List of tasks →
a) From the post comparing the two books, extract everything from "Whichever author you" down to "model of impact?".
b) Using the post comparing the two books, answer these:
(i) In what year was 'Magic and Loss: The Internet as Art' published?
(ii) What kind of priest was Teilhard de Chardin?
(iii) Which country does Clem S describe as the 4th largest in the world?

Given passage →
..............................

• Fiona Prior

‘Magic and Loss: the Internet as Art’ and ‘The Phenomenon of Man’ – an unusual alignment

Updated: May 1, 2020

Magic and Loss: the Internet as Art’ and ‘The Phenomenon of Man

Virginia Heffernan, author of ‘Magic and Loss: The Internet as Art’ (2016) has written a book that presents the internet as a multi-creator work; an artwork to which we – each and every user of the internet – contributes. While reading, I couldn’t help thinking that there was something in ‘Magic and Loss’ that echoed another, much older text, Pierre Teilhard de Chardin’s ‘The Phenomenon of Man’. (*‘The Phenomenon of Man(1955) was published after the author’s death mid-20th century, postponed as Teilhard was a Jesuit priest, and portions of his thesis hinted at an evolutionary theory that did not quite fit with the beliefs of the Catholic Church.)

Strangely, this 20th century scientist/theologian and Heffernan, a 21st century journalist/intellectual were writing about a very similar idea of creation, though the entities they describe exist on opposite sides of our computer screens.

I completely understand why Heffernan presents the internet as an ever shape-shifting multi-creator artwork. The internet reflects our curated selves (think Facebook, Instagram, emails; all ‘considered’ forms of communication) and our non-curated, sometimes secret selves (think those porn sites every teenage boy with web access covertly visits, and all the silly stuff you read and surf that you’d be embarrassed to share with friends). Add to this very specific data capture; for example, where we log on, what credit cards we use to online purchase, where we work, with whom we communicate … and what manifests is a multidimensional entity that is in our collective image and behavioural likeness. An ever-evolving snapshot, ever-updating by way of new technological abilities, new user generations/geographies, and new trends and obsessions – in the moment we can glimpse our collective selves behind that screen in all our awfulness and beauty.

Teilhard de Chardin’s much older text ‘The Phenomenon of Man’ may seem an incongruous comparison at first glimpse but ‘The Phenomenon of Man’ hinted at a similar vision of co-creation to that of Heffernan. Being a Jesuit, he saw this collective collaboration as our psychological/spiritual evolution towards an ’omega point’; a point which Teilhard believed was when our fully evolved world ‘brain’ converged with divinity. Take out the theology (though it would be a shame, as it is beautifully conceived) and from a more operational framework his text was about the world being a network of interconnected, collaborating minds, ever evolving with all other lifeforms in a massive thinking/co-creating web.

Heffernan’s co-creation lies behind our screens, while Teilhard’s co-creation is in fact our physical and spiritual existence, on our side of the glass ... and beyond I guess, dependent on our beliefs. As ‘Wired’ magazine put it so succinctly, ‘(Teilhard) set down the philosophical framework for planetary, Net-based consciousness’ and with 21st century eloquence, Heffernan has given us its on-line 'portrait' through the looking glass.

Whichever author you prefer, it is motivating to find two such disparate intellectuals presenting the proposition that we co-create our world.


Last week's 'Life after COVID-19' had some interesting responses.

Please see the take of Clem S:

" Thinking about the BNW is so interesting. A few observations on your take:

  • Information monitoring: balance to the Police State issues

  • I'm less taken by the WFH impact on office - I think people will still want to socialise: think HK post SARS as one model of impact?

  • Agree 100% on technology. Will accelerate change for sure. Even my mother now has an email account, and quite chuffed she is too 😉

  • Governments will trend away from globalisation to autarky. Even AU will have incentives in place to manufacture: state driven not consumer driven?

  • Not sure about UBI. Adjustment could be higher unemployment for a while. But NewStart will definitely have to rise. Agree lots of industries simply won't revive (Myer - if they have more than 10 stores when they re-open, I'll be amazed)

  • Geopolitics: what happens in Europe? What happens in Indonesia (4th largest country in the world)

  • Population: alternate view is the increase in domestic violence; the "why bring kids into this world"; and the number one environmental issue at the moment is too many people??

Anyway, there is lots to think about!"

A number of people suggested that post COVID-19 financial transactions will be entirely electronic, ie paper money is dead.

..............................

Information supplied →
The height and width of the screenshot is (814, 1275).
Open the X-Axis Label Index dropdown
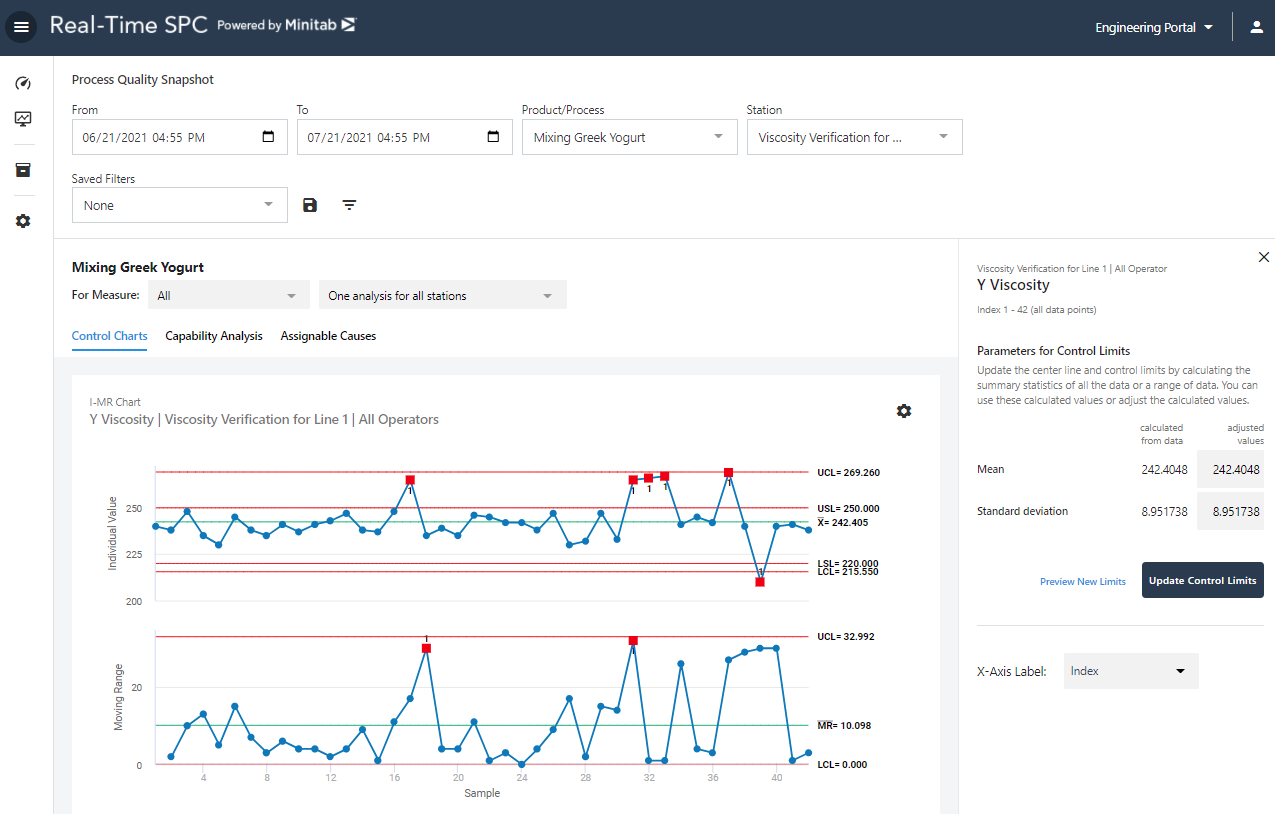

..............................

List of answers →
a)
Whichever author you prefer, it is motivating to find two such disparate intellectuals presenting the proposition that we co-create our world.


Last week's 'Life after COVID-19' had some interesting responses.

Please see the take of Clem S:

" Thinking about the BNW is so interesting. A few observations on your take:

  • Information monitoring: balance to the Police State issues

  • I'm less taken by the WFH impact on office - I think people will still want to socialise: think HK post SARS as one model of impact?

b)
(i) 2016
(ii) A Jesuit priest
(iii) Indonesia